The claim that illegal immigrants will eventually be regularized is debatable. I once had a friend who was partway through the legal immigration process, but the process stalled when his American wife stopped cooperating. President Obama developed an amnesty program, and he joked that he would be the only one to qualify, since it would require all tax liability. He had gone as far as getting a Social Security number and was compliant. I think the tax requirement will continue to be an issue.
And one reader fired back, challenging the possibility of labour exploitation.
Mark Jones
Look at Europe, which is dividing itself to get what you want.
Look at yourself. Is this being generous on your part, or just greedy? Do you pay the illegal immigrants you hire enough to allow them to live without subsidized housing or food? Do you enroll them all in health programs so they and their families can pay for what they need when they get sick or injured? Do you donate to the local school district so that the extra educational services their children need aren’t a burden on taxpayers?
I’ve been listening to this rap my whole life, and it always sounds great, but when you flip it over and take a closer look, the picture changes.
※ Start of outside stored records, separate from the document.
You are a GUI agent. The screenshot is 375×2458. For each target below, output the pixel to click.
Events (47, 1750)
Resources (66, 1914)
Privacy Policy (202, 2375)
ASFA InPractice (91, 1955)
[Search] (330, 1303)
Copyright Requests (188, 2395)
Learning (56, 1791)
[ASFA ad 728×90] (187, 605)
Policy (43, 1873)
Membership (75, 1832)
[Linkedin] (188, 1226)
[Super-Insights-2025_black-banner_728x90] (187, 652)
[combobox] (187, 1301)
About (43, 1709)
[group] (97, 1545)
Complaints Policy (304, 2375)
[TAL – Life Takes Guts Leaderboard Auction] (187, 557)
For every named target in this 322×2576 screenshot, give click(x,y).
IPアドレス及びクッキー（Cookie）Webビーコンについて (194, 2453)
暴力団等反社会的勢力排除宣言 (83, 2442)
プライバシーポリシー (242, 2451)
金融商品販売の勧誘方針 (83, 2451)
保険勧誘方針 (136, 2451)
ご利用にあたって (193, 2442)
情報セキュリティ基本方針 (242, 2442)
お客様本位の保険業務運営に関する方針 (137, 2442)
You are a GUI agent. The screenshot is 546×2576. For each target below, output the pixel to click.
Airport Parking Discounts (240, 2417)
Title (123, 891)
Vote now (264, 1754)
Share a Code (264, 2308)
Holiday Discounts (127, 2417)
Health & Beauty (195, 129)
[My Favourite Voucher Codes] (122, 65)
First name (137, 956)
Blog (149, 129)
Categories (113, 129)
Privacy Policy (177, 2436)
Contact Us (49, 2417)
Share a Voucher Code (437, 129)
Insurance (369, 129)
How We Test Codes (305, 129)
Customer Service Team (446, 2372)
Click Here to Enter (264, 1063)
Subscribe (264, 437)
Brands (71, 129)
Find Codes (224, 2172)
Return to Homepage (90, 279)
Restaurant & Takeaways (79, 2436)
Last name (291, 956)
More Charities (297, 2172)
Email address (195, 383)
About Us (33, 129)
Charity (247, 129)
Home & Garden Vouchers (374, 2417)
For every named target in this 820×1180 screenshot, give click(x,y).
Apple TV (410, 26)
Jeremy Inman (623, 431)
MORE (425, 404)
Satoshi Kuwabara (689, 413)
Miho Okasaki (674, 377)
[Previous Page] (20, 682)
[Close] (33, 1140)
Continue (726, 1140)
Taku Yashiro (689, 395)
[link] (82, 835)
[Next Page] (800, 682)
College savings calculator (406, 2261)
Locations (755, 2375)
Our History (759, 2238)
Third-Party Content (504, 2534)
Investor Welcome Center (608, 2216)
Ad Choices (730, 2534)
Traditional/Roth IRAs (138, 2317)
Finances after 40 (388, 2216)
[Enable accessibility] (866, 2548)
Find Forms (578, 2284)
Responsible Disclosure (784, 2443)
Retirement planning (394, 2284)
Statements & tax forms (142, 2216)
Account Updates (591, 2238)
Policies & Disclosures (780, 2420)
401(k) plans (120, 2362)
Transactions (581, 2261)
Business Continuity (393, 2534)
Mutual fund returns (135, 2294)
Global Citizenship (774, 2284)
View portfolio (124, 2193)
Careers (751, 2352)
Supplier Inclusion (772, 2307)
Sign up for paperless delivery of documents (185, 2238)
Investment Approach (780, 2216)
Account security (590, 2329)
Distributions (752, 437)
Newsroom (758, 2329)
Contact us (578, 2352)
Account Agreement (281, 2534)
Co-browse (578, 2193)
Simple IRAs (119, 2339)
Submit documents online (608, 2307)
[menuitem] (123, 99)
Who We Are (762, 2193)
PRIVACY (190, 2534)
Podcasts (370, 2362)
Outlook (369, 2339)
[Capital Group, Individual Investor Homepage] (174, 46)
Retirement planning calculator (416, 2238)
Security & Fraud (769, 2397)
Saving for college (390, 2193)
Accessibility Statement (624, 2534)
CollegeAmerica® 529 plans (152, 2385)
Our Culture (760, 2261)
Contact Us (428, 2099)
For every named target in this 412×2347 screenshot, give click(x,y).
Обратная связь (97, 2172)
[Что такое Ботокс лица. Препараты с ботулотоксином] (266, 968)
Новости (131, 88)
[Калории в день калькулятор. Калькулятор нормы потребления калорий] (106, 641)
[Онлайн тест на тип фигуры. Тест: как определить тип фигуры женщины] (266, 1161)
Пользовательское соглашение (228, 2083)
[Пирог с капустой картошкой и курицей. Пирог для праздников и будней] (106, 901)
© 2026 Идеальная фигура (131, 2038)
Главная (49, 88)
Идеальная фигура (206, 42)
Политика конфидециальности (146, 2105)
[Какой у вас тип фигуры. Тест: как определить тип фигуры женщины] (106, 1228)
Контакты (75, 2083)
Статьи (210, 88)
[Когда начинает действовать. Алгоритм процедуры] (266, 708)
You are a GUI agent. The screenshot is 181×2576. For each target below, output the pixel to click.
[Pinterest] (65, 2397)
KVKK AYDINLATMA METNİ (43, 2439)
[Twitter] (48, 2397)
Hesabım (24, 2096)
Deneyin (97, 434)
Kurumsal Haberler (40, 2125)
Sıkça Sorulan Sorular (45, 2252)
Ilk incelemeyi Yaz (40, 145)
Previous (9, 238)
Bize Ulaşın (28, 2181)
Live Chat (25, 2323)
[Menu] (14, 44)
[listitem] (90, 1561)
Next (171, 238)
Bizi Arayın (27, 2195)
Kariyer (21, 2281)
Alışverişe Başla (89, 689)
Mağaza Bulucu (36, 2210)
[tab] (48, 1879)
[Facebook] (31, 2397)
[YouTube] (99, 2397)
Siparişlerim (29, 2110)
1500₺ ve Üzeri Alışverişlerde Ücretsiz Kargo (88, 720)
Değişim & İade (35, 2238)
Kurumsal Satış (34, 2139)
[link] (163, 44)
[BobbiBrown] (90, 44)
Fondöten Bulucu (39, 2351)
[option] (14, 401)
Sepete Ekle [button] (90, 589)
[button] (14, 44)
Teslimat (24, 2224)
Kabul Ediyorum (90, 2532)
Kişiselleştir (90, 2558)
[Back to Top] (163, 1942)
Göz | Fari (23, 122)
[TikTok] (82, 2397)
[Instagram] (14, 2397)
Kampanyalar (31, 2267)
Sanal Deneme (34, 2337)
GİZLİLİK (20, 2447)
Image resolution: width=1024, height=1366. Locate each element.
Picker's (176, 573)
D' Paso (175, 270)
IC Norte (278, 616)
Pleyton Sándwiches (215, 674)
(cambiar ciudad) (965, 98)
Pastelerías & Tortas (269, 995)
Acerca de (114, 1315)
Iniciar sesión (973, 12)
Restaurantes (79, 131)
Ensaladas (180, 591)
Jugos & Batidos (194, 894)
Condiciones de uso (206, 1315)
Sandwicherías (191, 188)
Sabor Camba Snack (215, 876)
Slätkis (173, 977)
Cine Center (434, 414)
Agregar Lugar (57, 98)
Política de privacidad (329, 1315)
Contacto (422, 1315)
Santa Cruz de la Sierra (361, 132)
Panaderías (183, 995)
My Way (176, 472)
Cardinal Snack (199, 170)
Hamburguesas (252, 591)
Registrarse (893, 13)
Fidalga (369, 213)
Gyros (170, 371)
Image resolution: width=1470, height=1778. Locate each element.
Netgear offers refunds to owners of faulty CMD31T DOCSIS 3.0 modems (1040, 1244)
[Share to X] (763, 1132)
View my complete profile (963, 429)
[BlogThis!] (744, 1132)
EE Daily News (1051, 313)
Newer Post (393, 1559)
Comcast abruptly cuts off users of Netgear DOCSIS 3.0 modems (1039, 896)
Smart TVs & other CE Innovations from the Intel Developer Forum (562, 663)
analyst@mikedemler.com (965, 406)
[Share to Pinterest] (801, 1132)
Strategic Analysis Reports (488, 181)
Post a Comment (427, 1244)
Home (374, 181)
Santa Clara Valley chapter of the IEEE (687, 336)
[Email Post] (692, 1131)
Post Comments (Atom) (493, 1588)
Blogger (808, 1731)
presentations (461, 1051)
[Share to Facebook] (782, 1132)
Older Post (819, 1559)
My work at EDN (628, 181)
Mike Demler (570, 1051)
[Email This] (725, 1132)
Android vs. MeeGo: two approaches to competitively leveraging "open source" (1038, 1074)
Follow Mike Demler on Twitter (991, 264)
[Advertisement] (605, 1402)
These comments aren’t a huge change, but they do seem to offer a much lower level of defense of immigration as a good than I’ve seen in the Journal in the past. The comments also included a Brexit-reminiscent view that both high-wage and low-wage immigrants contribute to high house prices. So at least the level of cheesy slogans versus somewhat reasoned arguments was an improvement over what I’ve seen in the Journal before. This could be considered progress of some kind.